Now to the conversations. There were a lot of Germans at the German booth, and they chose to wear their uniforms. I noticed the difference in colors of the uniforms. I asked if one was Army, one Marines, etc. No, I was told. The different shades represented the parts of the country (world? I’m not sure) they were in. So the lighter shade meant desert-like situations (that’s why I think it was the world, not the country) and, the officer told me, for far up north the uniforms were white.
And here was the most surprising fact. I asked one officer how long he planned to be in the military. He answered that he was 4 years along on a 14-year term. I was surprised and so I asked for clarification. Yes, indeed, he had signed up for a 14-year term and this was standard. I looked online and got the answer 13 to 17 years, depending on the area and required training. So presumably this officer was answering for his specialty. I forgot to ask if that applied to enlistees also. I checked and the answer is 6 to 23 months. (By the way, Germany ended the draft in 2011. Yay!)
Then I had a fun moment with another officer. I’ll call him K. I love asking trivia questions to people about their countries, questions to which I know the answer and, I suspect, they don't. I asked him whose music was used in the German national anthem. I had in mind the anthem “Deutschland, Deutschland, Uber Alles.” I knew that had been changed after WWII because of the bad associations it had, however unjustly—it had been the anthem long before Hitler. (I checked and it was changed well after WWII.) But I thought they had kept the tune and changed the words. I started singing the words I knew and K and some other officers quickly interrupted, which was understandable, given the rules. K told me the name of the new anthem and said it was a different song. I think he got flustered. Ok, I said, but who wrote the music for the old version? K said he didn’t know. “Haydn,” I answered. “Oh, yes,” he said, “Joseph Haydn, I had forgotten.” (It turns out that it is the same music; it’s just that they use the 3rd stanza, not the Uber Alles stanza.)
By the way, I got that impish idea of showing people I knew something about their country that they didn't from my old transportation economics professor, George Hilton at UCLA. When I was his class in the winter quarter of 1973, George found out I was from Canada. So he asked me whom the McDonald-Cartier Freeway in Ontario was named after. Without hesitation I said, “John A. Macdonald and Jacques Cartier.” “No,” he replied triumphantly, “John A. Macdonald and George-Etienne Cartier.” Macdonald and Cartier were the two main “fathers of Confederation.” The Canadian history I learned in Grade 11 came flooding back.

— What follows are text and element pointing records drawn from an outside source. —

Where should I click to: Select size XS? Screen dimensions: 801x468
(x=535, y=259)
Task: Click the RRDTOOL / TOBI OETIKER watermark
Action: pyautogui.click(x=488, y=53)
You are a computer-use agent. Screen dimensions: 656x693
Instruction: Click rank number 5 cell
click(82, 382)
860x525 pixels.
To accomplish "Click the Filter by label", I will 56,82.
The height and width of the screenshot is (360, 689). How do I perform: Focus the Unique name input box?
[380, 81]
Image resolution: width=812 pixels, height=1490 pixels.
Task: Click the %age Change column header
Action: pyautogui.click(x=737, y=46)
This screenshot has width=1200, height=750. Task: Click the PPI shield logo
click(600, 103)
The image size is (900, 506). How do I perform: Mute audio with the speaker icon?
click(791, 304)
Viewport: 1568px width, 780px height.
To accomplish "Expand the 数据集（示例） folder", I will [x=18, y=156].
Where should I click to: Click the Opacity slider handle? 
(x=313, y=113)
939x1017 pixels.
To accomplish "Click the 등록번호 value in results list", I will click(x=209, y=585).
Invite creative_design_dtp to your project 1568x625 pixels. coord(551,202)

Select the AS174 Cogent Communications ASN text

And that brings me nicely to Canada. Their federal election is today and, because of Donald Trump’s nasty treatment of Canada, Pierre Poilievre, the head of the Conservative Party is likely to lose to Mark Carney, the head of the Liberal Party. Although I don’t know Poilievre’s views well, I know enough to think that he might have been the most libertarian Prime Minister in my adult lifetime and maybe even in my lifetime. He has backed down from his earlier pro-immigration views lately but he’s good on many other issues.
When I went to the Canadian booth, I started by asking them where they were from and then we got into politics. They were reticent about their views, understandably, and so we talked about it as a horse race. (Later, I went back to the booth to get a picture and the woman wearing the Oilers jersey and I got talking about how bad a decision it was, even prospectively, for the Oilers manager to protest the tying goal that the Kings had scored. I told her that I had learned a new rule, which started in the 2019-20 season: when you have an unsuccessful challenge, you are assessed a minor penalty. That’s what happened and then the Oilers scored on the resulting power play.)
I had one interesting conversation with an officer in which we did get into politics. I told an officer at the Denmark booth that I opposed Trump’s plan to take over Greenland. He agreed with me and we high-fived.
Aside: I just read Glenn Greenwald on X writing that Canada uses paper ballots and they count the votes within hours. He’s right. What he leaves out is that they always vote on one thing: who will be your representative? In California, we often vote on 20 or more things. I’m not stating this to take a side on paper vs. electronic. But people who do take a side need, at a minimum, to know the facts.
Did you vote in the Canadian election, or have you renounced your citizenship?